Mr. Sackler appeared via video before Judge Drain in White Plains, New York. It is believed to be the first time a member of the family has been in open court on an OxyContin-related topic, though several Sacklers have given depositions in previous cases.
He stated that the family hoped that the liability shield would protect him, other members of his large family, and approximately 1,000 additional individuals, including contractors and consultants, from litigation unrelated to opioids.
That means they would be permanently immune from any current or future lawsuits globally involving not only Purdue's opioids, but also other treatments the business makes, such as those used to treat addiction reversal, high cholesterol, and even constipation caused by prescription opiate use.
Purdue and the actions of Sackler family members, who took a significant interest in marketing the company's prescription opioids as nonaddictive as hands-on board members, have been largely blamed for the opioid epidemic.
The corporation pleaded guilty to federal criminal charges twice, most recently in 2021, with the Sacklers personally paying associated civil fines.
Mr. Sackler refused to be pushed down during his court appearance by lawyers seeking to elicit an admission of family guilt for the ongoing catastrophe, which saw a record-breaking number of overdose fatalities last year during the pandemic. He continued to adamantly defend the company's opioid products as FDA-approved painkillers.
Mr. Sackler stated that the balance between "risk and societal benefit is, in my opinion, unquestionable." “As a result, I squirm at the concept that people dying is the only metric for the effectiveness of these medications.”
However, during cross-examination, Mr. Sackler stated, "I believe that because the product we created that has aided millions of individuals has also been linked to the opioid epidemic, we have a moral obligation to assist, which is what this settlement is aimed to achieve."
At least 2,700 lawsuits and hundreds of thousands of claims against Purdue have been filed against the company since 2014, when the opioid epidemic peaked. Plaintiffs represent a diverse group of entities, including 48 states, local governments, tribes, hospitals, individuals, and monitors of infants born with withdrawal symptoms from opioids, all of whom have been destroyed and monetarily impoverished by opioids.

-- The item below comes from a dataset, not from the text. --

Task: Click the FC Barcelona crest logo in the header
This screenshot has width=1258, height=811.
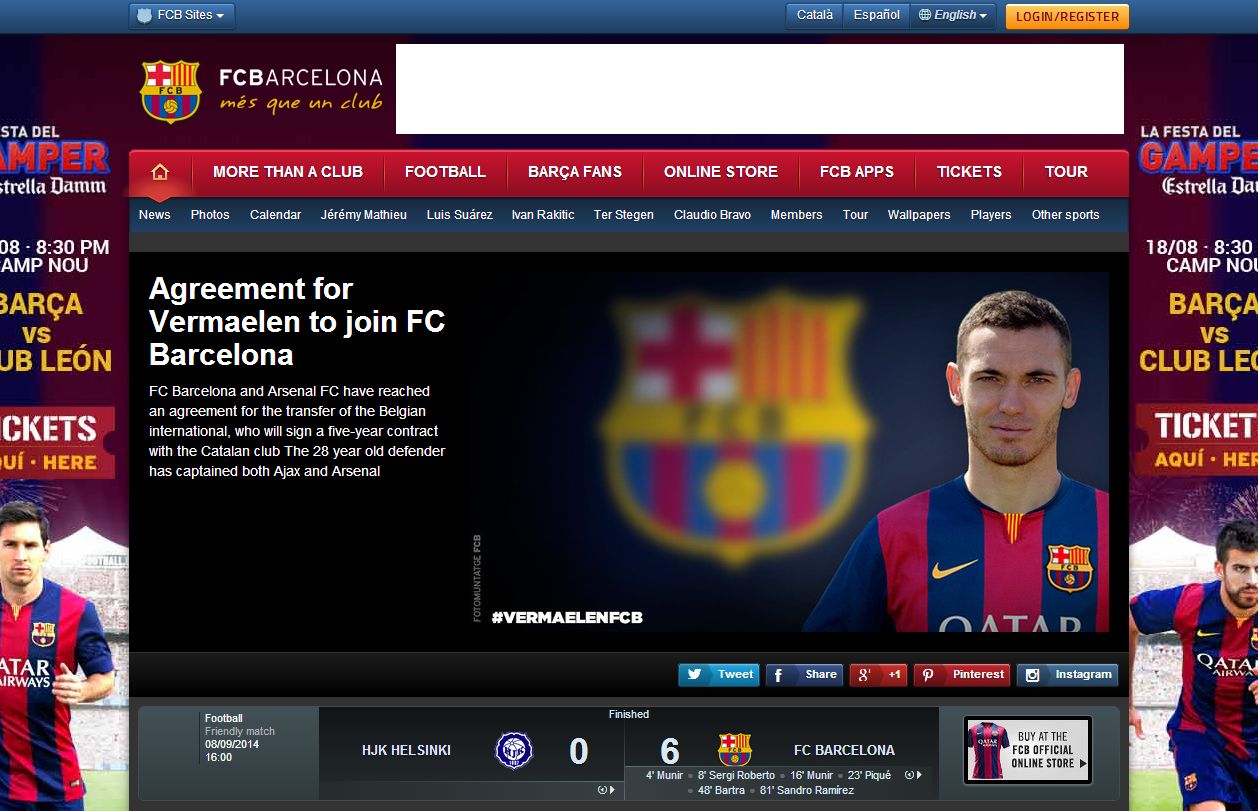Action: [171, 91]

Individual Sacklers have been named in an increasing number of the incidents in recent years.
Purdue filed for bankruptcy restructuring nearly two years ago, putting an automatic stay on those litigation. However, the Sacklers did not declare bankruptcy, despite their insistence that they would benefit as well from the liability releases expected to be granted to their company.

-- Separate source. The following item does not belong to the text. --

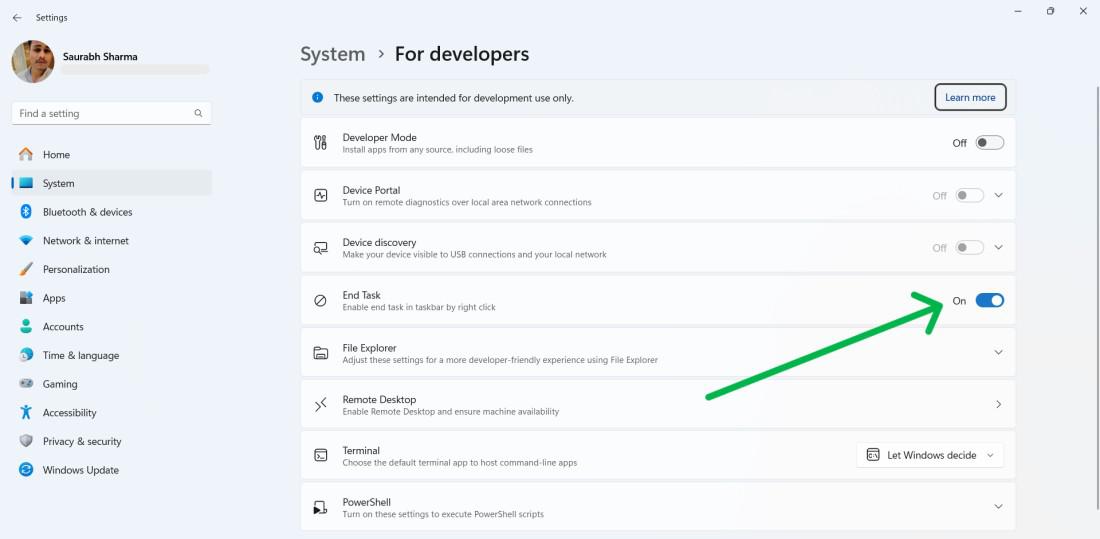Open Apps settings in sidebar
The height and width of the screenshot is (539, 1100).
coord(54,298)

The issue of Sackler and other third-party releases is at the center of the opposition to the bankruptcy plan being pursued by nine states, including Maryland, Washington, and Connecticut. The District of Columbia, the federal Justice Department, and the United States Trustee, a Justice Department institution that monitors bankruptcy cases, have all joined the complaints, as have several Canadian local governments and First Nations.

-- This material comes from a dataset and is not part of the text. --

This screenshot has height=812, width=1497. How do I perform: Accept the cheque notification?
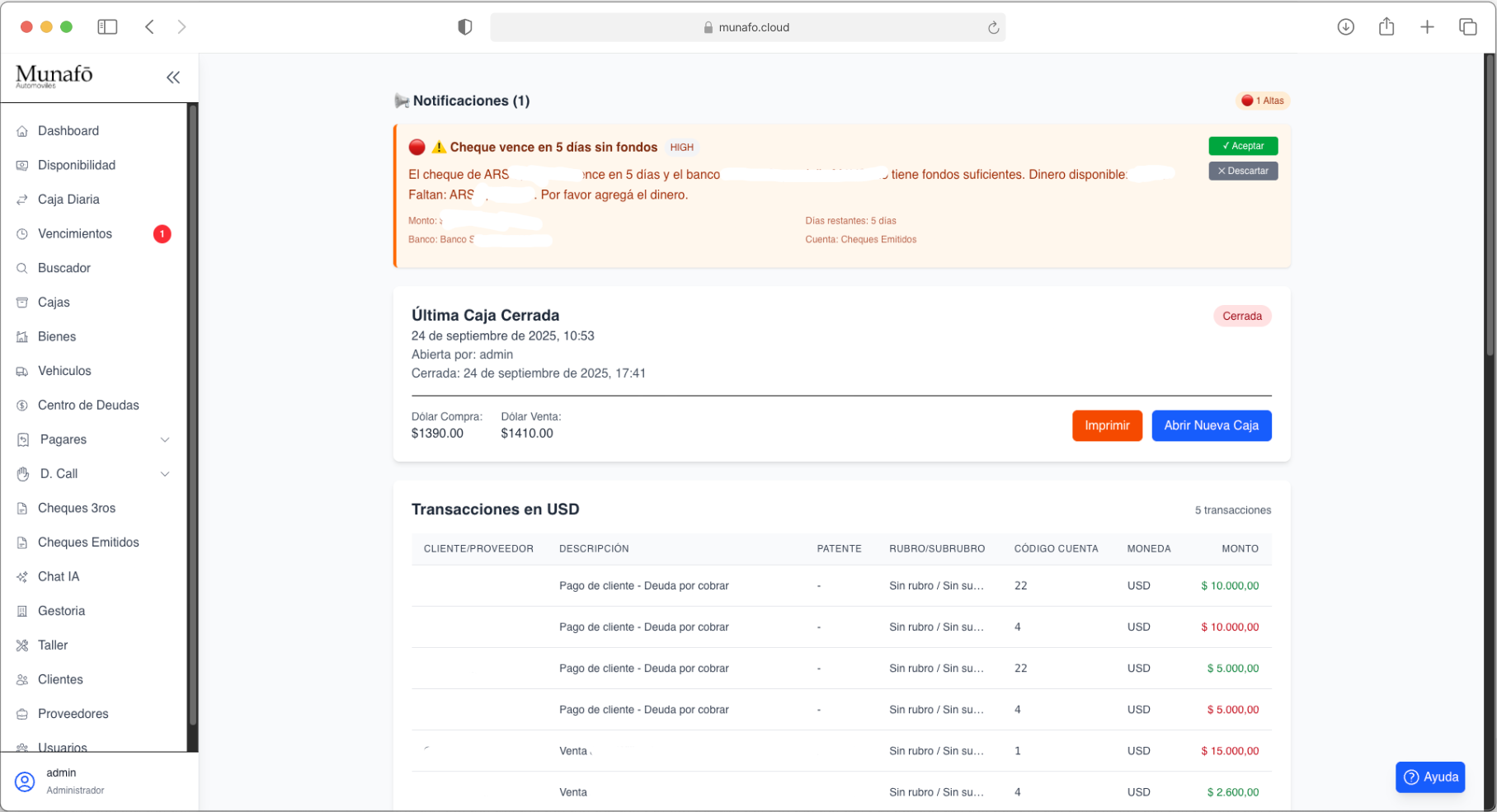click(x=1242, y=146)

According to current law in the Second Circuit Court of Appeals, where Judge Drain sits, the judge has the authority to award releases to the Sacklers and other non-bankrupt third parties. However, the topic remains mostly unresolved.
It is prohibited in other federal circuits. Members of Congress have raised the issue, which may well result in an appeal by the objectors if Judge Drain approves the scheme. Thus far, objecting lawyers' hammering questions have been intended not only to create doubts about the proposal, but also to lay the groundwork for such appeals.